> _Try it_
Each line of the records containing "agent" is to be copied out and returned.

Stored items
★ ★ ★

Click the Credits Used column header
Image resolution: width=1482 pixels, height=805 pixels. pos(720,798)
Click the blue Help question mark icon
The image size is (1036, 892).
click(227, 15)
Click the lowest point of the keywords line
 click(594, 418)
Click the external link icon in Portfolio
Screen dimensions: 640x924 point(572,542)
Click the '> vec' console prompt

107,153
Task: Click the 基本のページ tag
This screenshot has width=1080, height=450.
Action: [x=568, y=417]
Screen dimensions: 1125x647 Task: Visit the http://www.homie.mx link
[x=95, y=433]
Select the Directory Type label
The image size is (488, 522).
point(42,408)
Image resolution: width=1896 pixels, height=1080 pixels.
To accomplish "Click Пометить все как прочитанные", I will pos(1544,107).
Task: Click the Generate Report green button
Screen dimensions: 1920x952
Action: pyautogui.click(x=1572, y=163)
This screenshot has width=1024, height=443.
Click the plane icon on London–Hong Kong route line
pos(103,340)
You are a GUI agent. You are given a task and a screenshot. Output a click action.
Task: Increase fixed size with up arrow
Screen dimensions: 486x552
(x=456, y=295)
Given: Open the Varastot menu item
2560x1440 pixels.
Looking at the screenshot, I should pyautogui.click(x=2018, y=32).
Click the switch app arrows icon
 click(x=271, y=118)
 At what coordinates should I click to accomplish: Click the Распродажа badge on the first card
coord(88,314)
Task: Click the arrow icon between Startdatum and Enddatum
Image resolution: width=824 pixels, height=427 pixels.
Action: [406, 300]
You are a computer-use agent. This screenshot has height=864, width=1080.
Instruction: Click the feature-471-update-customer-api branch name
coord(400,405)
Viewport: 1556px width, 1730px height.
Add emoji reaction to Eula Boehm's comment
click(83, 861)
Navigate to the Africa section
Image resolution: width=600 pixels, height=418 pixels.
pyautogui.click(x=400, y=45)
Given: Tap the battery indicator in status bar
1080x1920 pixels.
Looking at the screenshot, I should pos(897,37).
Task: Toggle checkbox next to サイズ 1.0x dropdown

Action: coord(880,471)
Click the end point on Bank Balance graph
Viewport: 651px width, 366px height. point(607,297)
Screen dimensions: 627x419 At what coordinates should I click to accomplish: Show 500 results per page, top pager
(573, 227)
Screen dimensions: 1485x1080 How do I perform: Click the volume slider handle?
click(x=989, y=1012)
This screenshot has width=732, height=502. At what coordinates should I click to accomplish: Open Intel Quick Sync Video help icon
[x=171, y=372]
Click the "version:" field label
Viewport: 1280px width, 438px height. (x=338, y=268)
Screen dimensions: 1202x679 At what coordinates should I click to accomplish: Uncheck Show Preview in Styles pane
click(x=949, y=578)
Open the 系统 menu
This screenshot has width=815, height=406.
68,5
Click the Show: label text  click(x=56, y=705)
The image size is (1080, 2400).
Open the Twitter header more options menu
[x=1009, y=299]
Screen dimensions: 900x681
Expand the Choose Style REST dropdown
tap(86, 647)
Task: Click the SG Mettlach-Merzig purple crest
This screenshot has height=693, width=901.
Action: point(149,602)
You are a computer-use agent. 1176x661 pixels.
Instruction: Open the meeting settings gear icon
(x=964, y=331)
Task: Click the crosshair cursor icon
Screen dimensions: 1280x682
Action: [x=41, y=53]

★ ★ ★

> _Result below_
You are a GUI agent. You are given a task and a screenshot. Output a click action.
You are a computer-use agent. This screenshot has height=864, width=1080.
You are a computer-use agent. 1176x661 pixels.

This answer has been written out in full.